This week, Florida will mark the 150th anniversary of splitting away from the United States, and joining the Confederate States of America. Some groups are urging a public marking of the sessquicentennial; other people question the wisdom of marking the start of the war between the states.
"It is a matter of pride, a marking of the heroic struggle of southerners who stood with their states and their homes, instead of giving in to the Northern states," said Robert Gates of Ft. Myers, the historian of the Sons of Confederate Veterans. "It is part of history, not shameful at all, but a source of pride for me and many other southerners."

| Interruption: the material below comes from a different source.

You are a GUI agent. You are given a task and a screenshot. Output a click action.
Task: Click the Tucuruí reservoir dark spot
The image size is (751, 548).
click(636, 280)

Florida officially broke off from the Union on Jan. 10, 1861. It joined the Confederacy, and sent thousands of men to fight on the side of the south.
"We want to honor our past, the same as anyone else," said Gates. He says his ancestors rode with General John Morgan during the war. "You have to know where you have walked, before you know where you are going. History is very important, especially to Southwest Florida."
The county was named for Confederate General Robert E. Lee. His portrait hangs above the place where commissioners meet. His statue stands in a median in downtown Ft. Myers.
Some people told us that it's better and wiser to put 1861 behind us. "A waste of time and energy. Means nothing to me," said one man. Earl Barnes, an African-American, says white southerners just want to make themselves feel better, after the election of Barack Obama as President. "They want to make this about race, about the time when blacks were enslaved. We've gone from the chains to the White House," said Barnes.